BEGIN Supplied records

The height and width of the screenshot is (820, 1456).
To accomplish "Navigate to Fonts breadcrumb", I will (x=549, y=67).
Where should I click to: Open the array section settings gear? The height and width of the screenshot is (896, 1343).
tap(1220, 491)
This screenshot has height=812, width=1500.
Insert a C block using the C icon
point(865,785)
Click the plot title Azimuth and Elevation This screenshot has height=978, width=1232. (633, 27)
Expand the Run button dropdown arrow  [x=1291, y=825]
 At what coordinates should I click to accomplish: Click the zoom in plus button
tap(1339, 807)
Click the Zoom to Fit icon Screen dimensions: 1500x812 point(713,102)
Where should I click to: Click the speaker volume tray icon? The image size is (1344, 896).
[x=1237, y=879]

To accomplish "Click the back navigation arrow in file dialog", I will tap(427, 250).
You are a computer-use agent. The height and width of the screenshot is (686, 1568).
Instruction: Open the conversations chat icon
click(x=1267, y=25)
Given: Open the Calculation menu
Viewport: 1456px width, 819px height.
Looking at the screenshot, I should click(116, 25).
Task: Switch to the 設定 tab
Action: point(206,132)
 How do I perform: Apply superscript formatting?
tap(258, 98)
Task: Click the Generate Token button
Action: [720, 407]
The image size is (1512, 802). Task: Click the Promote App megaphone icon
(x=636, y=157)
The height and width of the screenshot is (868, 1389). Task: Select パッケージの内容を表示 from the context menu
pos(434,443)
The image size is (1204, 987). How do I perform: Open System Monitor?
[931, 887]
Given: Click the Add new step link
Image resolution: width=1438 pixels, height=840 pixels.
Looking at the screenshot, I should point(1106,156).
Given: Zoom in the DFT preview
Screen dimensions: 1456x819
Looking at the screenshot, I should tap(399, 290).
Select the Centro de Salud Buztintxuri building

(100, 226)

END Supplied records

What you have to do: Word for word, write out each of the records shown above.

Solution to this task:
The height and width of the screenshot is (820, 1456).
To accomplish "Navigate to Fonts breadcrumb", I will (x=549, y=67).
Where should I click to: Open the array section settings gear? The height and width of the screenshot is (896, 1343).
tap(1220, 491)
This screenshot has height=812, width=1500.
Insert a C block using the C icon
point(865,785)
Click the plot title Azimuth and Elevation This screenshot has height=978, width=1232. (633, 27)
Expand the Run button dropdown arrow  [x=1291, y=825]
 At what coordinates should I click to accomplish: Click the zoom in plus button
tap(1339, 807)
Click the Zoom to Fit icon Screen dimensions: 1500x812 point(713,102)
Where should I click to: Click the speaker volume tray icon? The image size is (1344, 896).
[x=1237, y=879]

To accomplish "Click the back navigation arrow in file dialog", I will tap(427, 250).
You are a computer-use agent. The height and width of the screenshot is (686, 1568).
Instruction: Open the conversations chat icon
click(x=1267, y=25)
Given: Open the Calculation menu
Viewport: 1456px width, 819px height.
Looking at the screenshot, I should click(116, 25).
Task: Switch to the 設定 tab
Action: point(206,132)
 How do I perform: Apply superscript formatting?
tap(258, 98)
Task: Click the Generate Token button
Action: [720, 407]
The image size is (1512, 802). Task: Click the Promote App megaphone icon
(x=636, y=157)
The height and width of the screenshot is (868, 1389). Task: Select パッケージの内容を表示 from the context menu
pos(434,443)
The image size is (1204, 987). How do I perform: Open System Monitor?
[931, 887]
Given: Click the Add new step link
Image resolution: width=1438 pixels, height=840 pixels.
Looking at the screenshot, I should point(1106,156).
Given: Zoom in the DFT preview
Screen dimensions: 1456x819
Looking at the screenshot, I should tap(399, 290).
Select the Centro de Salud Buztintxuri building

(100, 226)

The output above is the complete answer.